### WORK TO COMPLETE
Reproduce each of the following items word for word, keeping every line and its order unchanged.

### INFORMATION PROVIDED
________________

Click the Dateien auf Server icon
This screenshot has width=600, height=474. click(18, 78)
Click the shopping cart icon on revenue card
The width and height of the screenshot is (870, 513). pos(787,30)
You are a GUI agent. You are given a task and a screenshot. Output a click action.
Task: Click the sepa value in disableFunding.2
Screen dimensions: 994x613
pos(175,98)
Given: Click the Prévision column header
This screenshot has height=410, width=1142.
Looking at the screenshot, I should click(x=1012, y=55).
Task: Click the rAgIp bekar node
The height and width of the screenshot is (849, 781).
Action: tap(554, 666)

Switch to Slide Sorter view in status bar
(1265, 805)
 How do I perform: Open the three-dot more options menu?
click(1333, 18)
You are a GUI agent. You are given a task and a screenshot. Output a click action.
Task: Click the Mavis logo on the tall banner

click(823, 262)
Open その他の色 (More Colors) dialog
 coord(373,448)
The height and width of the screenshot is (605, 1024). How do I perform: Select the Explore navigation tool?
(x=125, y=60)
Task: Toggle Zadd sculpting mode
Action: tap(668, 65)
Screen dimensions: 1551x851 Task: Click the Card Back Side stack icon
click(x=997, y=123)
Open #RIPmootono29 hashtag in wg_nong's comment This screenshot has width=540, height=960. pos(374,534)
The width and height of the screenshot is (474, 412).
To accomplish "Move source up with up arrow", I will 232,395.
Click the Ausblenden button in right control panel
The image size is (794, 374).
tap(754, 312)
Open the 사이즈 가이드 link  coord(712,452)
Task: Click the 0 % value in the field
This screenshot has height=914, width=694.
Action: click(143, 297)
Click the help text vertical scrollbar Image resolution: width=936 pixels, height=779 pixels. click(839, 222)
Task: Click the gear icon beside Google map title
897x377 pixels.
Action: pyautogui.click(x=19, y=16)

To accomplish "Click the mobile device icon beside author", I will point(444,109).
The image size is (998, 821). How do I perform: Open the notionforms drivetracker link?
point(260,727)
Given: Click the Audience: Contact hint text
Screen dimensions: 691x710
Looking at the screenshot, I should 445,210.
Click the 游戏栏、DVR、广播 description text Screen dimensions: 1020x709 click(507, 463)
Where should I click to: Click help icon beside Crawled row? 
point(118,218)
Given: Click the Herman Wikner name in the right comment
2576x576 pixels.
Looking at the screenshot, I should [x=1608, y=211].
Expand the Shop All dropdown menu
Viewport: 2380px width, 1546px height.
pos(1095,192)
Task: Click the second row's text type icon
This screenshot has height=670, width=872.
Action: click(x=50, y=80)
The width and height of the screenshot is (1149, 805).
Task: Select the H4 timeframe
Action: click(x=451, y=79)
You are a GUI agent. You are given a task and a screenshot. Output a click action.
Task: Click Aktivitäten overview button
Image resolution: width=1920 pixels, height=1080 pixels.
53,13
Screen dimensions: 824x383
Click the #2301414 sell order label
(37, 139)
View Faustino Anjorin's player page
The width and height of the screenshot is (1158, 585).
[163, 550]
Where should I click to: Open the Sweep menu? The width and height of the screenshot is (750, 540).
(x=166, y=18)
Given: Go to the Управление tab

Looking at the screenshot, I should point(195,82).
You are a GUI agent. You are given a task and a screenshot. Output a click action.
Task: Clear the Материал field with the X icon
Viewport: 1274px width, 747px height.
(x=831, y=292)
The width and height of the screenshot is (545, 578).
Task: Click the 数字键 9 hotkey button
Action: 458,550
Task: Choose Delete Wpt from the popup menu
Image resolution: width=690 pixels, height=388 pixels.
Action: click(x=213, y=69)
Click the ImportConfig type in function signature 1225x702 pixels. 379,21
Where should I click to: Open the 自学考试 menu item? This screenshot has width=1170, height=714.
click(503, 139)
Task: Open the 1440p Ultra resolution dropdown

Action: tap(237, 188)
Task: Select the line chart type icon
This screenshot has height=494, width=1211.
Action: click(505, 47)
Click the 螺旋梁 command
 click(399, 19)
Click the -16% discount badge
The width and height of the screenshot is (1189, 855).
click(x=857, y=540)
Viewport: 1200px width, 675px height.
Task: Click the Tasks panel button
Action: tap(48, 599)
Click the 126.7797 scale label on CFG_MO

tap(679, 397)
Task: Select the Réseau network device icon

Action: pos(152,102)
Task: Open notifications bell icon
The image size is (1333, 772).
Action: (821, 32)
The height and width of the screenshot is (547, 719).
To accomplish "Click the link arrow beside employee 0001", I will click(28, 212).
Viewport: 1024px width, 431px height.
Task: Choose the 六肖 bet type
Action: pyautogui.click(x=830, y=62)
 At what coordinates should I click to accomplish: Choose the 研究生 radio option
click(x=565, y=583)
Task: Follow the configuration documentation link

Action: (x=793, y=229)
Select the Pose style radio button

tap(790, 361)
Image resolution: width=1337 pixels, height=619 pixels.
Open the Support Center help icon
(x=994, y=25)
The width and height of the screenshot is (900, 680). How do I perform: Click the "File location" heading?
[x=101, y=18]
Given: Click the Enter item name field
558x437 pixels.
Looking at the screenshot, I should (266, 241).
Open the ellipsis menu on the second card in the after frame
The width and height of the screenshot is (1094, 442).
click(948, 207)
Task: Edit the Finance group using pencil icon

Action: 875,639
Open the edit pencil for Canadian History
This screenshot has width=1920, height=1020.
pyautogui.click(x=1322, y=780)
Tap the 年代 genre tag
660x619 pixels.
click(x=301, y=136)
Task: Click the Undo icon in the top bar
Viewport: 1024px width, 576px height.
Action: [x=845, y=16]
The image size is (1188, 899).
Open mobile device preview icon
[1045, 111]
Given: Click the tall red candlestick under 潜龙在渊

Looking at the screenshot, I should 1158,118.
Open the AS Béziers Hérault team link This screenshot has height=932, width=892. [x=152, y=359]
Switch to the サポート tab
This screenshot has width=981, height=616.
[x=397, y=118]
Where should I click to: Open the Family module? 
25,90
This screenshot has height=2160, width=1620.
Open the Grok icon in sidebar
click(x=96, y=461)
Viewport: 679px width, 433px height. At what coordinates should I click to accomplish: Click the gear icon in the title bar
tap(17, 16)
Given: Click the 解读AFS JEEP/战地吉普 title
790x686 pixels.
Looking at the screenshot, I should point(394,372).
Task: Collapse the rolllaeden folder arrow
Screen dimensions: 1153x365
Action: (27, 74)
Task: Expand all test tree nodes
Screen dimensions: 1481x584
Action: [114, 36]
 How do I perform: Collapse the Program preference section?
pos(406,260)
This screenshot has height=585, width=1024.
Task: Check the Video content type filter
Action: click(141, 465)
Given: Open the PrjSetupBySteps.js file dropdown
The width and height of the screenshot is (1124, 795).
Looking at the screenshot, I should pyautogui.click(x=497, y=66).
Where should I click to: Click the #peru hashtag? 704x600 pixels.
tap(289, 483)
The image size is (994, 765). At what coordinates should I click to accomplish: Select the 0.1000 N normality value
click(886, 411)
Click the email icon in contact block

________________

### FINISHED EXERCISE
Click the Dateien auf Server icon
This screenshot has width=600, height=474. click(18, 78)
Click the shopping cart icon on revenue card
The width and height of the screenshot is (870, 513). pos(787,30)
You are a GUI agent. You are given a task and a screenshot. Output a click action.
Task: Click the sepa value in disableFunding.2
Screen dimensions: 994x613
pos(175,98)
Given: Click the Prévision column header
This screenshot has height=410, width=1142.
Looking at the screenshot, I should click(x=1012, y=55).
Task: Click the rAgIp bekar node
The height and width of the screenshot is (849, 781).
Action: tap(554, 666)

Switch to Slide Sorter view in status bar
(1265, 805)
 How do I perform: Open the three-dot more options menu?
click(1333, 18)
You are a GUI agent. You are given a task and a screenshot. Output a click action.
Task: Click the Mavis logo on the tall banner

click(823, 262)
Open その他の色 (More Colors) dialog
 coord(373,448)
The height and width of the screenshot is (605, 1024). How do I perform: Select the Explore navigation tool?
(x=125, y=60)
Task: Toggle Zadd sculpting mode
Action: tap(668, 65)
Screen dimensions: 1551x851 Task: Click the Card Back Side stack icon
click(x=997, y=123)
Open #RIPmootono29 hashtag in wg_nong's comment This screenshot has width=540, height=960. pos(374,534)
The width and height of the screenshot is (474, 412).
To accomplish "Move source up with up arrow", I will 232,395.
Click the Ausblenden button in right control panel
The image size is (794, 374).
tap(754, 312)
Open the 사이즈 가이드 link  coord(712,452)
Task: Click the 0 % value in the field
This screenshot has height=914, width=694.
Action: click(143, 297)
Click the help text vertical scrollbar Image resolution: width=936 pixels, height=779 pixels. click(839, 222)
Task: Click the gear icon beside Google map title
897x377 pixels.
Action: pyautogui.click(x=19, y=16)

To accomplish "Click the mobile device icon beside author", I will point(444,109).
The image size is (998, 821). How do I perform: Open the notionforms drivetracker link?
point(260,727)
Given: Click the Audience: Contact hint text
Screen dimensions: 691x710
Looking at the screenshot, I should 445,210.
Click the 游戏栏、DVR、广播 description text Screen dimensions: 1020x709 click(507, 463)
Where should I click to: Click help icon beside Crawled row? 
point(118,218)
Given: Click the Herman Wikner name in the right comment
2576x576 pixels.
Looking at the screenshot, I should [x=1608, y=211].
Expand the Shop All dropdown menu
Viewport: 2380px width, 1546px height.
pos(1095,192)
Task: Click the second row's text type icon
This screenshot has height=670, width=872.
Action: click(x=50, y=80)
The width and height of the screenshot is (1149, 805).
Task: Select the H4 timeframe
Action: click(x=451, y=79)
You are a GUI agent. You are given a task and a screenshot. Output a click action.
Task: Click Aktivitäten overview button
Image resolution: width=1920 pixels, height=1080 pixels.
53,13
Screen dimensions: 824x383
Click the #2301414 sell order label
(37, 139)
View Faustino Anjorin's player page
The width and height of the screenshot is (1158, 585).
[163, 550]
Where should I click to: Open the Sweep menu? The width and height of the screenshot is (750, 540).
(x=166, y=18)
Given: Go to the Управление tab

Looking at the screenshot, I should point(195,82).
You are a GUI agent. You are given a task and a screenshot. Output a click action.
Task: Clear the Материал field with the X icon
Viewport: 1274px width, 747px height.
(x=831, y=292)
The width and height of the screenshot is (545, 578).
Task: Click the 数字键 9 hotkey button
Action: 458,550
Task: Choose Delete Wpt from the popup menu
Image resolution: width=690 pixels, height=388 pixels.
Action: click(x=213, y=69)
Click the ImportConfig type in function signature 1225x702 pixels. 379,21
Where should I click to: Open the 自学考试 menu item? This screenshot has width=1170, height=714.
click(503, 139)
Task: Open the 1440p Ultra resolution dropdown

Action: tap(237, 188)
Task: Select the line chart type icon
This screenshot has height=494, width=1211.
Action: click(505, 47)
Click the 螺旋梁 command
 click(399, 19)
Click the -16% discount badge
The width and height of the screenshot is (1189, 855).
click(x=857, y=540)
Viewport: 1200px width, 675px height.
Task: Click the Tasks panel button
Action: tap(48, 599)
Click the 126.7797 scale label on CFG_MO

tap(679, 397)
Task: Select the Réseau network device icon

Action: pos(152,102)
Task: Open notifications bell icon
The image size is (1333, 772).
Action: (821, 32)
The height and width of the screenshot is (547, 719).
To accomplish "Click the link arrow beside employee 0001", I will click(28, 212).
Viewport: 1024px width, 431px height.
Task: Choose the 六肖 bet type
Action: pyautogui.click(x=830, y=62)
 At what coordinates should I click to accomplish: Choose the 研究生 radio option
click(x=565, y=583)
Task: Follow the configuration documentation link

Action: (x=793, y=229)
Select the Pose style radio button

tap(790, 361)
Image resolution: width=1337 pixels, height=619 pixels.
Open the Support Center help icon
(x=994, y=25)
The width and height of the screenshot is (900, 680). How do I perform: Click the "File location" heading?
[x=101, y=18]
Given: Click the Enter item name field
558x437 pixels.
Looking at the screenshot, I should (266, 241).
Open the ellipsis menu on the second card in the after frame
The width and height of the screenshot is (1094, 442).
click(948, 207)
Task: Edit the Finance group using pencil icon

Action: 875,639
Open the edit pencil for Canadian History
This screenshot has width=1920, height=1020.
pyautogui.click(x=1322, y=780)
Tap the 年代 genre tag
660x619 pixels.
click(x=301, y=136)
Task: Click the Undo icon in the top bar
Viewport: 1024px width, 576px height.
Action: [x=845, y=16]
The image size is (1188, 899).
Open mobile device preview icon
[1045, 111]
Given: Click the tall red candlestick under 潜龙在渊

Looking at the screenshot, I should 1158,118.
Open the AS Béziers Hérault team link This screenshot has height=932, width=892. [x=152, y=359]
Switch to the サポート tab
This screenshot has width=981, height=616.
[x=397, y=118]
Where should I click to: Open the Family module? 
25,90
This screenshot has height=2160, width=1620.
Open the Grok icon in sidebar
click(x=96, y=461)
Viewport: 679px width, 433px height. At what coordinates should I click to accomplish: Click the gear icon in the title bar
tap(17, 16)
Given: Click the 解读AFS JEEP/战地吉普 title
790x686 pixels.
Looking at the screenshot, I should point(394,372).
Task: Collapse the rolllaeden folder arrow
Screen dimensions: 1153x365
Action: (27, 74)
Task: Expand all test tree nodes
Screen dimensions: 1481x584
Action: [114, 36]
 How do I perform: Collapse the Program preference section?
pos(406,260)
This screenshot has height=585, width=1024.
Task: Check the Video content type filter
Action: click(141, 465)
Given: Open the PrjSetupBySteps.js file dropdown
The width and height of the screenshot is (1124, 795).
Looking at the screenshot, I should pyautogui.click(x=497, y=66).
Where should I click to: Click the #peru hashtag? 704x600 pixels.
tap(289, 483)
The image size is (994, 765). At what coordinates should I click to accomplish: Select the 0.1000 N normality value
click(886, 411)
Click the email icon in contact block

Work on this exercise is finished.